To use the chart, you need to know your cost for buying the fuels you’ll be comparing. For electricity we need to know the cost per Kilowatt Hour or KWh. This can be found on your electric bill by adding up all the charges that are “per kwh” which would include such things as “power cost”, “delivery charge”, “renewable energy surcharge” but would NOT include the meter cost or “customer access charge” that you pay just for the meter itself regardless of your use. If you use propane (LP) or heating oil then your cost per gallon, Natural Gas your cost per Therm or MCF.

Next you need to know the efficiency of your heating system and the system you’re proposing as a replacement. For our example, we’ll need to do a little math to get the percentage because we’re looking at an air-source-heat-pump which has the heating function rated in terms of Heating Season Performance Factor (HSPF) but our chart compares it using Coefficient of Performance.


To convert HSPF to COP we need to use this formula:

COP= (HSPF x 1055.1)/3600

Since my heat pump is 12.0 HSPF:

COP=(12 x 1055.1) / 3600 which works out to be  3.5.
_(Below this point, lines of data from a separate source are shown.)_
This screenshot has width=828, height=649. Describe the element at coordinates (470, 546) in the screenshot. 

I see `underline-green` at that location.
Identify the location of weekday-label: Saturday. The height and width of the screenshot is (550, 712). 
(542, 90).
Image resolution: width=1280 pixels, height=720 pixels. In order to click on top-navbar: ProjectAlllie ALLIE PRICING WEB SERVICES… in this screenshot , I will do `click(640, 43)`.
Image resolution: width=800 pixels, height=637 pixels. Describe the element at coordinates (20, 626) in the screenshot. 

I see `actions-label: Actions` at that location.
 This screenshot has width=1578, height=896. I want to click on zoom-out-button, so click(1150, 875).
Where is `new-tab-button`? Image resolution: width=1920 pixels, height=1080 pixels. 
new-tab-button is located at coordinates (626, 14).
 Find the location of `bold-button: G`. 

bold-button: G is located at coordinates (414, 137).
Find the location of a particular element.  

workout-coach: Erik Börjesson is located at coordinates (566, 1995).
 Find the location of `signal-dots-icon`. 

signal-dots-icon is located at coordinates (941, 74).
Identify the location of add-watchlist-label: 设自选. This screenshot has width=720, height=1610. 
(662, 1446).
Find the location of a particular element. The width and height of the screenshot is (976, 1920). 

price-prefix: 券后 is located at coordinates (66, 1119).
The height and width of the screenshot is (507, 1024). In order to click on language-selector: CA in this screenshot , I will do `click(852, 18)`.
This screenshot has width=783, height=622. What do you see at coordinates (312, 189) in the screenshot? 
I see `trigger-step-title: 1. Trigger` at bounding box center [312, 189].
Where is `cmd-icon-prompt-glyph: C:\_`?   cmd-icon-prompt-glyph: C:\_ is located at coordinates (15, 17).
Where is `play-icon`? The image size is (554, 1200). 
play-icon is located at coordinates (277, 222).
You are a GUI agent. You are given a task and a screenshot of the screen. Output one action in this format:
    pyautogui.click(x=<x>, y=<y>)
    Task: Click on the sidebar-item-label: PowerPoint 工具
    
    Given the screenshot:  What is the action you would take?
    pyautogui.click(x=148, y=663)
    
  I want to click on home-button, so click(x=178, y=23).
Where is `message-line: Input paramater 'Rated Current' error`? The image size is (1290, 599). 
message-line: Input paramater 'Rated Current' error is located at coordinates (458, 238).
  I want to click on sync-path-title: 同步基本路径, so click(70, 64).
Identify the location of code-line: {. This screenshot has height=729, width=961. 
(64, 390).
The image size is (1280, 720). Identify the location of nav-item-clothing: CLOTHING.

This number is the % efficiency and it’s not 3.5%, it’s actually 350%! I know that sounds hard to believe, but the numbers don’t lie and we’re not going to get into a discussion of thermodynamic efficiency, but compared to a regular electric resistance heater which has a COP of 1.0, my heat pump will produce heat for less than 1/3 the cost of an electric resistance heater.

I’d like to compare this heat pump to running my LP Boiler to heat the house, and my boiler is 82% and we pay about $2.00 per gallon for propane.


  • Cost Per Million BTUs for the Heat Pump: $10.46  (our electricity costs about 12.5¢ per kwh)
  • Cost Per Million BTUs for the LP Boiler: $26.66

So clearly the heat pump wins this battle of the BTU’s coming in at about 40% less than running the boiler.